Today, as general awareness for sustainability grows, a change in consumer attitudes towards wearing and utilizing secondhand goods is notably impacting the fashion industry as a whole. In fact, the buying, reselling and renting of worn, vintage fashion might be the industry’s most potent chance to keep its sustainable promises. Mainly because it is a reflection of customer behavior — and thus not yet another marketing trick dictated by luxury brands.
“Amongst other factors, the current economic climate appears to have contributed to the trend of acquiring and reusing vintage clothing, accessories, and home-ware products, particularly with young consumers,” explained Tracy Diane Cassidy, a UK-based lecturer in trend forecasting and fashion marketing at the University of Huddersfield, who regularly publishes articles and theses about this specific field. Cassidy further underlined that the popularity of vintage has also been linked to a general change in values, the inclusion of vintage inspirations used in current designs by fashion designers, and in a myriad of trends marketed by the forecasting sector, eco-sustainability, the media, and technology.
“Also vintage consumers and vintage retailers appear to share the viewpoint of the movement towards vintage fashion that has been assisted by a reaction against mass-produced fast fashion, as consumers strive for more individuality in their styling and garments,” Cassidy continued. “Eco-fashion and sustainable fashion ideals have emerged as solutions to the environmental issues that are currently inherent in the industry’s manufacturing processes, which have government and pressure group support. This ideal and practice complement the vintage trend phenomenon,” she concluded.
In other words, the consumers’ ever-growing concern for environmental causes has prompted the fashion industry to find sustainable solutions as soon as possible. In this context, however, the sustainability projections made by major luxury conglomerates are still too distant and abstract to be considered real and actual by today’s fashion consumers. These goals have potential, yes, and are absolutely necessary steps to a more sustainable fashion industry, but the instant power of the circular economy is already at hand’s reach — and therefore a powerful asset for making real impacts.

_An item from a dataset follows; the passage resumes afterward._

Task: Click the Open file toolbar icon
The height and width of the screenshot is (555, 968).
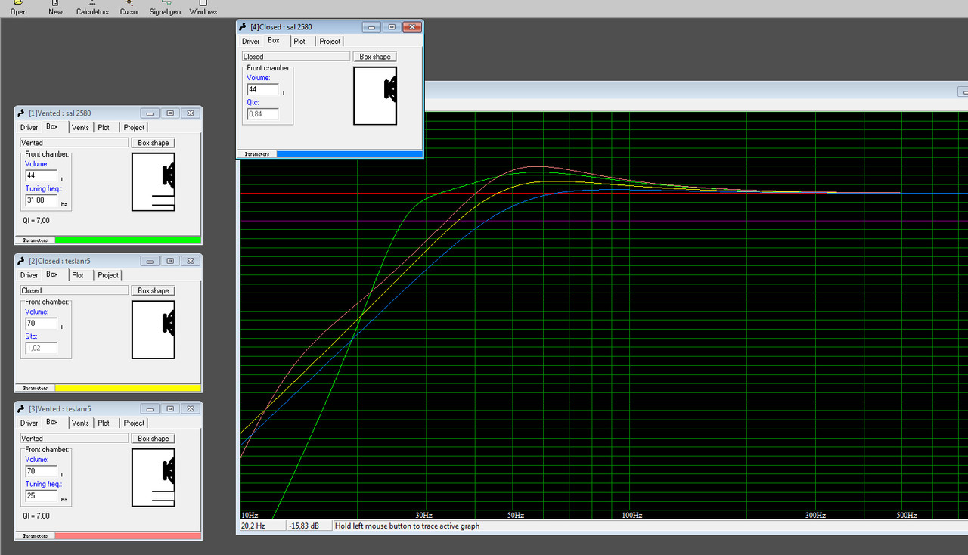Action: click(19, 8)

According to ThredUp’s 2019 Fashion Resale Market Report, the secondhand market will reach US$ 64 billion in 2028, with the resale Sector driving the growth. In fact, secondhand is projected to grow to nearly 1.5x the Size of fast fashion by 2028. More importantly, the report states that 56 million women bought secondhand products in 2018, up from 44 million in 2017. Besides, the thrill of the vintage hunt seems to transcend age and income by attracting all generations and wallets — even if Millennials and Boomers seem to buy secondhand clothing and vintage the most. Interestingly, the vintage trend is not limited to resale: rental will increase as consumers regularly update looks for social media and as their attitudes toward ownership and sustainability change.
Needless to say, these trends are promising, especially for professionals who have established their businesses in the vintage sector. Axelle Bonamy is one of them. She founded mabonneamie in 2010, a physical and online platform dedicated to the rental and resale of past season and vintage designer clothes and accessories for women. On her website, as well as in her showroom close to Palais Royal in Paris, customers can select and book their outfits — from luxury designer brands such as Chanel, Sonia Rykiel, Pierre Balmain, and Elie Saab, only to name a few — for at least 4 days or more, for highly competitive prices, dry-cleaning and delivery included.
“When I started my company in 2009, my first clients didn’t know that they could rent a dress instead of buying one for each new event. On average, a dress bought for an event is only used 1,5 times,” Axelle Bonamy explained. “As soon as they tested our rental service, they realized that they can swap outfits as often as they want, without having to store their dresses in their wardrobe — and this ignited a true addiction for rental. I definitely think that we contributed to raising sustainable awareness in a customer’s mindset, as rental services don’t just give a second but multiple chances to old stocks.” And these multiple chances are precisely what the fashion industry needs to become a more sustainable place.